はじめにGXの国際動向についてお聞きします。世界はカーボンニュートラルに向けて歩みを進めてきました。しかし、米トランプ政権誕生を契機に、米国は化石エネルギーを重視するようになり、欧州はドイツを中心にリアリティーある解を探るようになるなど、変化も生じています。今の情勢をどう見ていますか。
日下部聡氏(以下敬称略):米国が化石エネルギーに回帰し、欧州は教条主義でなく現実路線での脱炭素を志向するようになったというのは事実です。ただ、世界の潮流が脱炭素から低炭素に変わったかと言えば、それはないと思います。
日本のエネルギー選択の歴史を振り返ってみてください。明治維新では、それまでの薪から石炭に転換しましたが、実現には40年かかっています。戦後の高度成長期には石炭から石油へと転換しましたが、これも40年ほどかかりました。石油危機を機に志向するようになった脱石油は、京都議定書と組み合わさって低炭素の流れになります。これも1970年代から30~40年かけて技術を確立しています。
今は2016年のパリ協定発効によって脱炭素へと舵を切ってから10年です。40年の営みで考えれば、第1コーナーを回ったところです。脱炭素への転換は今も継続している最中です。

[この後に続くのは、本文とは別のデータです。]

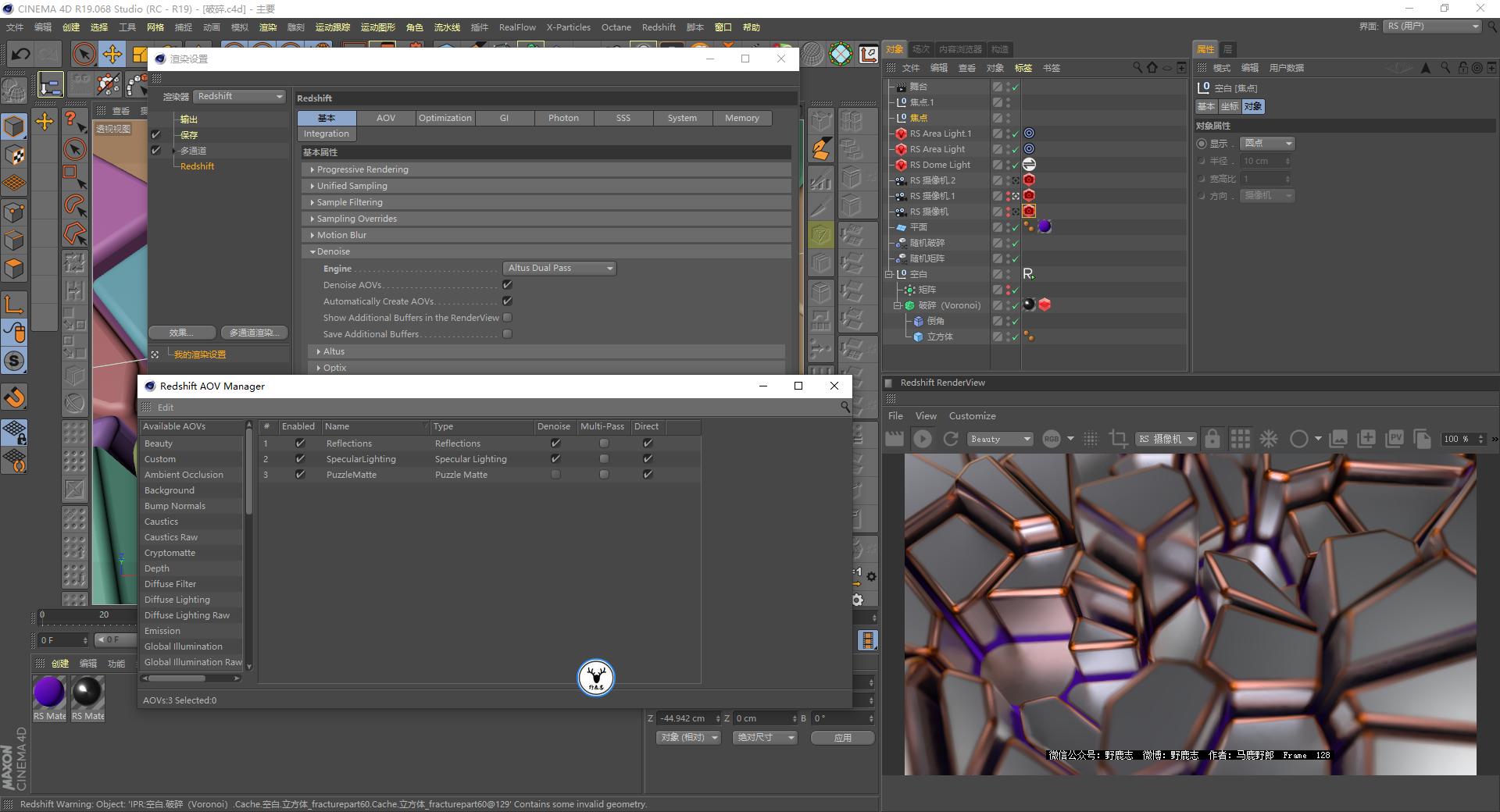This screenshot has width=1500, height=812.
Task: Click the snapshot save image icon in RenderView
Action: (1338, 439)
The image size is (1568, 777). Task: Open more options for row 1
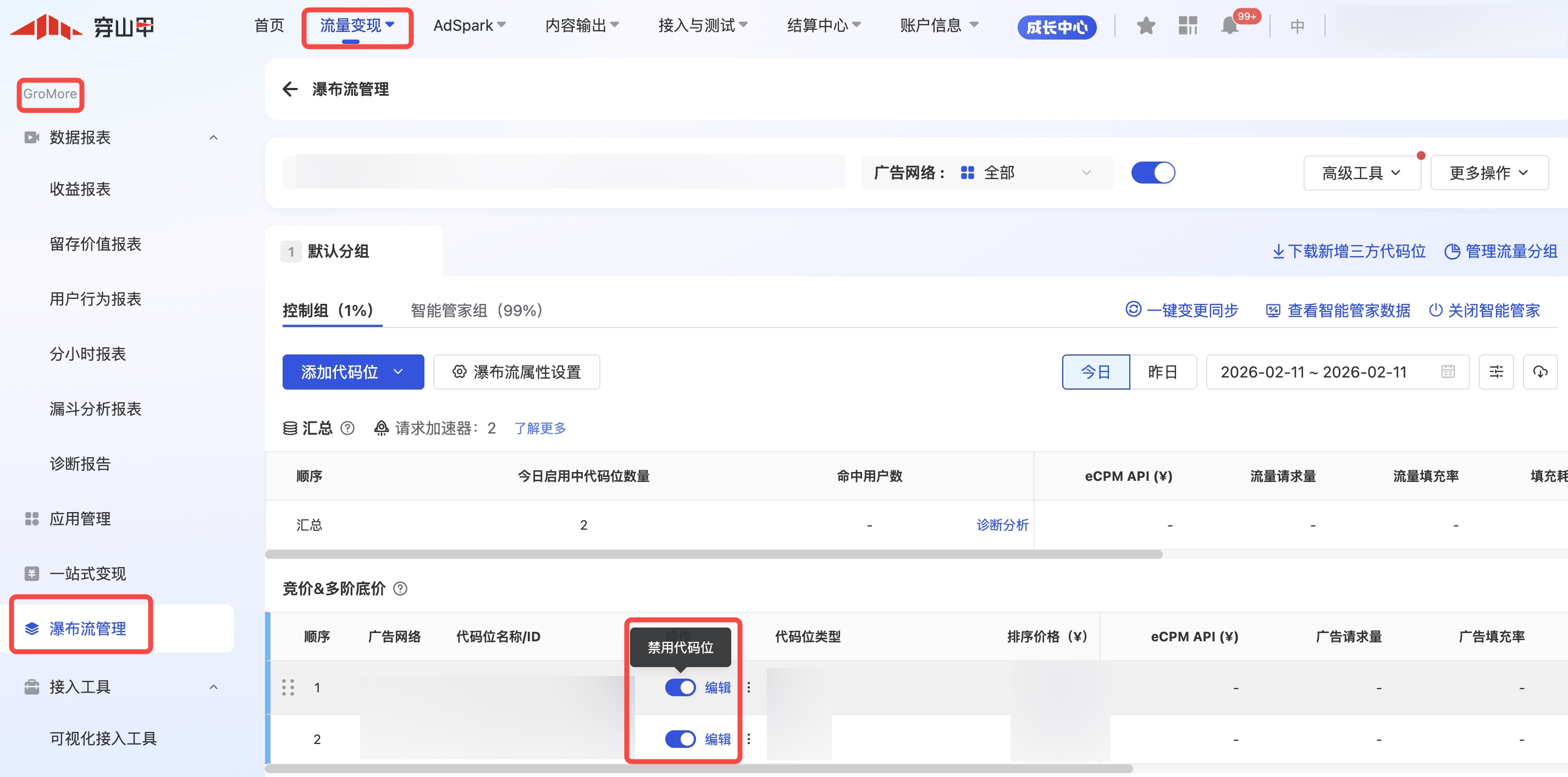click(x=749, y=687)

生成AIの普及で電源需要の爆発的な増加が見込まれる中、各国とも、脱炭素型電源を開発すべきであるという認識を確実に持っています。米国は原子力を徹底的に追求し、化石エネルギーを使うためのCCS(CO2の回収・貯留)にも力を注ぐ。中国は風力・太陽光・電気自動車(EV)など得意な脱炭素技術を極める。エネルギーの主権を巡って、各国とも自国に有利な技術への集中投資を始めた局面だと捉えています。

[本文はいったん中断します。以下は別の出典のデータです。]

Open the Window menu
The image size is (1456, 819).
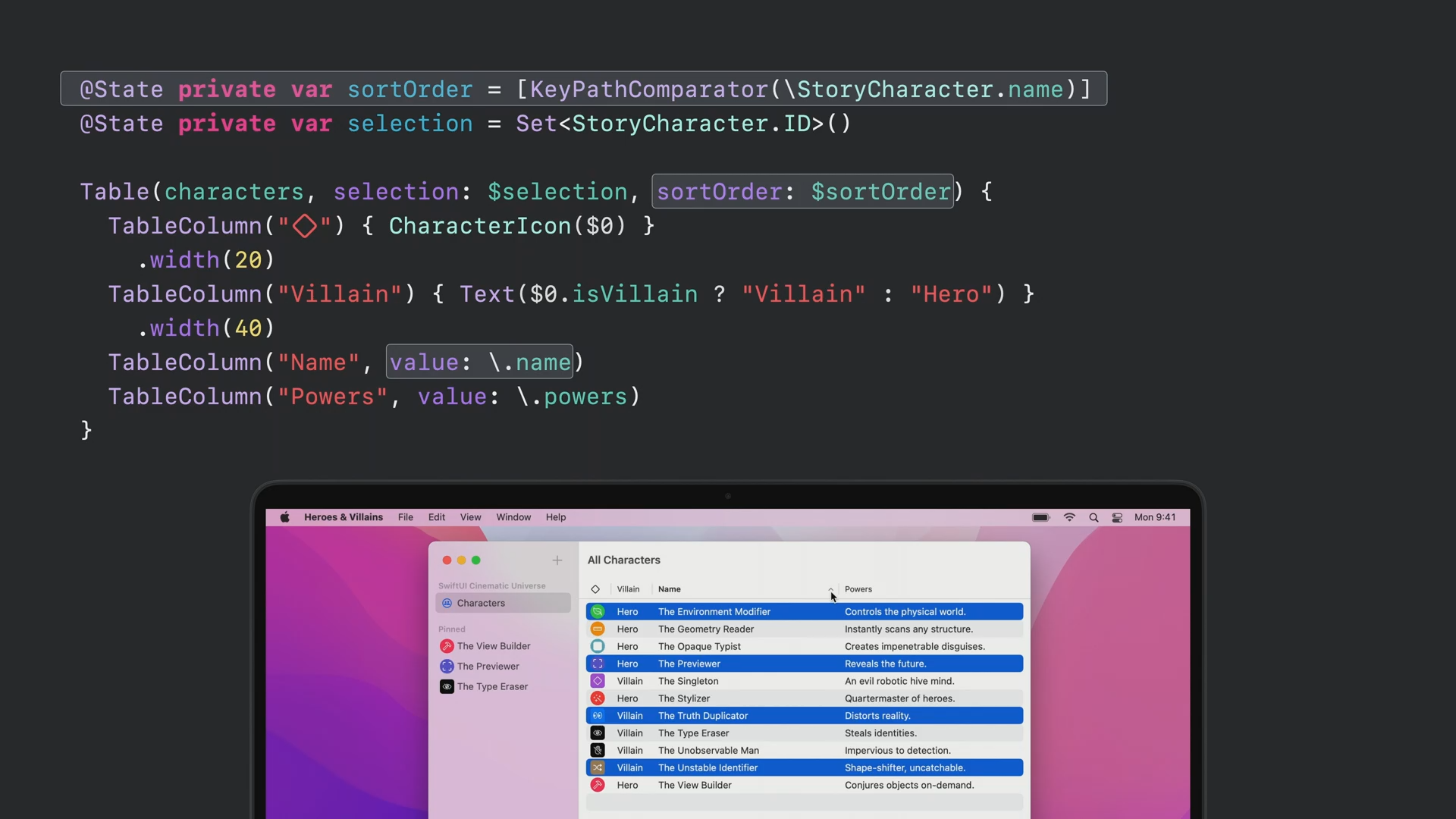[513, 517]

岩城智香子氏(以下敬称略):脱炭素に向けた技術開発に関して、現時点で「これ」という決定的なものはありません。また、技術は時代を追って重要性が顕在化してくることがあります。例えば熱は扱いづらく関連技術が社会実装されにくい面がありましたが、脱炭素化の中で新たな価値が見いだされ注目されています。段階的に減らすとされていた原子力も、「第7次エネルギー基本計画」では最大限活用する方針が明記されました。今の段階で何か選択肢を切り捨てるのではなく、エネルギーについては長い時間スケールで技術開発を継続していくべきと思います。2026年度から排出量取引制度(GX-ETS)が始まり、カーボンプライシングが導入されます。企業も脱炭素に向けた技術開発への投資をより合理的に決定することが期待されます。